# Problem
Quote exactly and only this range of lines in the data below: the line that holds "Screen dimensions: 1456x819" to the line that holds "You are a computer-use", both included.

# Input records
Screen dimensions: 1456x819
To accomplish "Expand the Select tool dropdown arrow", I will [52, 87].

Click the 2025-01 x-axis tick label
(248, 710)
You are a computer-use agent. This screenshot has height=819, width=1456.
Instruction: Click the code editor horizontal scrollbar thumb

---

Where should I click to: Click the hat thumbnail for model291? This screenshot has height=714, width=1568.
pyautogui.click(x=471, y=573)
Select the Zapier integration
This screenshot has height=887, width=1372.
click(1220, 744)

...

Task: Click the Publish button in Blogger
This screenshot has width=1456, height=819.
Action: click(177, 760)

# Worked solution
Screen dimensions: 1456x819
To accomplish "Expand the Select tool dropdown arrow", I will [52, 87].

Click the 2025-01 x-axis tick label
(248, 710)
You are a computer-use agent. This screenshot has height=819, width=1456.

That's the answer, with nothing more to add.